Roméo, ancien marin ayant parcouru vingt fois le tour du globe sur toutes ses mers, avait jeté l’ancre à Paris où il vivait maintenant comme sculpteur. Il vivait depuis longtemps avec une femme française, décoratrice de théâtre et de cinéma, qui allait lui traduire oralement le scénario et l’encourager à accepter le rôle: elle connaissait un certain nombre des acteurs pressentis pour le film.
Au fur et à mesure de mes rencontres avec Roméo, l’idée que je m’étais faite de sa participation se précisait: je souhaitais d’abord qu’il apparaisse comme une sorte de génie (on ne sait si du bien ou du mal), un démon inquiétant évoluant autour de la momie. Je le voyais comme une araignée qui tissait, à l’aide de ses yo-yos, les hiéroglyphes d’une trame indéchiffrable. Il allait devenir une sorte de Parque moderne, filant ses yo-yos autour de Carolyn momifiée,
comme tissant la toile invisible du destin de la jeune femme. Son rôle n’allait pas cesser de croître 82. Nous allâmes le répéter ensemble sur place et je le filmai en vidéo.

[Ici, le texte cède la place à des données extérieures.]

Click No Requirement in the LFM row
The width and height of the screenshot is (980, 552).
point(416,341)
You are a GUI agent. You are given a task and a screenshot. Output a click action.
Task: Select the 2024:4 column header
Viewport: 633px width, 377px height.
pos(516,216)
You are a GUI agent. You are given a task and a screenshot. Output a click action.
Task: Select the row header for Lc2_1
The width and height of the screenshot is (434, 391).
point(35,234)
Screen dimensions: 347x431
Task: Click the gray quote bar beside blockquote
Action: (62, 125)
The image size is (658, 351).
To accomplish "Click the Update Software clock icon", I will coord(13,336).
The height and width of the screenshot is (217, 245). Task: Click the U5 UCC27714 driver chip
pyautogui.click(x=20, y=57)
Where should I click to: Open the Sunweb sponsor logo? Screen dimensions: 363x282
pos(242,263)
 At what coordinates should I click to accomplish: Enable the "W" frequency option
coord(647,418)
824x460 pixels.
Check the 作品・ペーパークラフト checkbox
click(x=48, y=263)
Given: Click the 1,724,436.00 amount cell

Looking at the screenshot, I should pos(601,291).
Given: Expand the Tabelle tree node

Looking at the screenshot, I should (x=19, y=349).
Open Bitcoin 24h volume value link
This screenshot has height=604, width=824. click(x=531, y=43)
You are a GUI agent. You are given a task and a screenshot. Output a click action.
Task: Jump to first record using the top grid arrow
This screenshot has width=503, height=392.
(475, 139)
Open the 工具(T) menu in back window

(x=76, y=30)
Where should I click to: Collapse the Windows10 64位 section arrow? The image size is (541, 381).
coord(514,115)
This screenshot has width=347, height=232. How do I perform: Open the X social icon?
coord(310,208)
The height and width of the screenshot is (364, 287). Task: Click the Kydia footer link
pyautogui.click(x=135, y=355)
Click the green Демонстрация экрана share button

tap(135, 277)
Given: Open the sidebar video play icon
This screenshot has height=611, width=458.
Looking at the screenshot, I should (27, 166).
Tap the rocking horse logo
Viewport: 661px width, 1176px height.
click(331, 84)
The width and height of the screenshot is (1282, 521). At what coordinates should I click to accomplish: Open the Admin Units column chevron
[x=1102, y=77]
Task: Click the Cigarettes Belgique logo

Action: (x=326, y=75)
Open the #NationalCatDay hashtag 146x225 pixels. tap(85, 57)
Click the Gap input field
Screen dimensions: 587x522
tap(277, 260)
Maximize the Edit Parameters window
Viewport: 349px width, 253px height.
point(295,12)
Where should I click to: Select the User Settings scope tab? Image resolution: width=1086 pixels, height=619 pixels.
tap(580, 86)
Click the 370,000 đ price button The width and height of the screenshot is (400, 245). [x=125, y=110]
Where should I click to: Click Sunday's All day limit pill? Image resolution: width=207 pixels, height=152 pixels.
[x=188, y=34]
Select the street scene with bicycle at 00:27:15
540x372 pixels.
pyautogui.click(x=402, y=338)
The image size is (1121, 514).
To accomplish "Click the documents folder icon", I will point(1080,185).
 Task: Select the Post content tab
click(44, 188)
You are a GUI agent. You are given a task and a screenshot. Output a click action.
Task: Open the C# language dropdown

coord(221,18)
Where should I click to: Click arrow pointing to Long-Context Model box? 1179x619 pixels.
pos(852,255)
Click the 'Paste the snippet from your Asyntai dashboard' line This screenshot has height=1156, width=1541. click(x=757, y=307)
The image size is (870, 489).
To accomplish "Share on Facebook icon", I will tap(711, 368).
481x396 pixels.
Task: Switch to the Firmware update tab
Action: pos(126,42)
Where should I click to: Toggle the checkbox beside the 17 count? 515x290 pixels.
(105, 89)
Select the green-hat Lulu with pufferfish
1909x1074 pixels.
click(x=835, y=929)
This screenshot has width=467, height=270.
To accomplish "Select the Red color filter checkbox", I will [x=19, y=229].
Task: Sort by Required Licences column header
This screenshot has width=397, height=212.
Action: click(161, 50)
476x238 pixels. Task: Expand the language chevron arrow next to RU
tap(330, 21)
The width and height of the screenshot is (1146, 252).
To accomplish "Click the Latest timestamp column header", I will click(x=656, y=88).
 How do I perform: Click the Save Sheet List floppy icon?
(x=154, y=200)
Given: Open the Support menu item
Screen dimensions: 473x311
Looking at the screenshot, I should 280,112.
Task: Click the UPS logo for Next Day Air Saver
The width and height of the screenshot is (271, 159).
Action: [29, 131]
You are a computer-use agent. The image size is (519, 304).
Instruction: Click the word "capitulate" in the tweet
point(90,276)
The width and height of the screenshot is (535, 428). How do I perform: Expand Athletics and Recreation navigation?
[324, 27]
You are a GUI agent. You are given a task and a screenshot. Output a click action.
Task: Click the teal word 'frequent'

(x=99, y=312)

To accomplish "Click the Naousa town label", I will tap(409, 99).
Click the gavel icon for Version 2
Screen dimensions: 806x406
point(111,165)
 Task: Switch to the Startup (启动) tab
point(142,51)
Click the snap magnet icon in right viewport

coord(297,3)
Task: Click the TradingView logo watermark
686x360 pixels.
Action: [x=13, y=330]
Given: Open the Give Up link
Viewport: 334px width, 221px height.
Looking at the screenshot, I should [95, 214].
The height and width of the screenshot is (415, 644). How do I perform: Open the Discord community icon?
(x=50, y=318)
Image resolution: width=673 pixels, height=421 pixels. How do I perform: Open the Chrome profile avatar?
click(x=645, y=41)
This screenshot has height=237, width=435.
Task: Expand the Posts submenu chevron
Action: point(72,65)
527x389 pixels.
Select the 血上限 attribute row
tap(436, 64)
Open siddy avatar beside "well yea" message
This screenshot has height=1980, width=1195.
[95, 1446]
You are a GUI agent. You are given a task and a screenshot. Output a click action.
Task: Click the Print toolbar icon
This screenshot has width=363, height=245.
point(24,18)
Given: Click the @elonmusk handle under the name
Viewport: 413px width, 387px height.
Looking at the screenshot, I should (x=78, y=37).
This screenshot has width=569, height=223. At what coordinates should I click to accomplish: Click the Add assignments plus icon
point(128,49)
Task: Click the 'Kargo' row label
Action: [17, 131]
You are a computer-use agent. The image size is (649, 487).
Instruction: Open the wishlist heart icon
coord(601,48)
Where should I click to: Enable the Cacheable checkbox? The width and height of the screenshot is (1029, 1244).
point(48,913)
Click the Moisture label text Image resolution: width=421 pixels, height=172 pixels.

Dois-je répéter combien cette vidéo a pesé dans la décision de Carolyn de collaborer à nouveau au film, peu de temps avant le tournage, alors qu’elle avait décidé d’y renoncer? Elle allait adorer Roméo et sa danse de yo-yos.
Ce furent aussi ces répétitions filmées en vidéo, sur lesquelles j’avais monté d’instinct la musique pour harpe de Margret Brill, qui allaient me faire ressentir le besoin de la présence physique de cette musicienne, avec une harpe, dans mon film. Je me suis servi de cette vidéo pour convaincre Margret de l’absolue nécessité de sa collaboration comme actrice 83. Roméo allait également m’aider pour certains des décors de La momie à mi-mots 84.
80 Aussi appelée le Marchand de masques.
81 Le titre de ce court-métrage consacré au taï chi chuan des chinois de Tolbiac: Le go des planètes. Il est visible à la Vidéothèque de Paris.82 Voir partie concernant le tournage.
83 Cette vidéo va d’ailleurs convaincre Margret Brill de venir à Paris pour incarner son propre rôle dans La momie à mi-mots, voir partie concernant Margret Brill.84 Voir partie concernant les décors et la collaboration de Roméo aux cerfs-volants.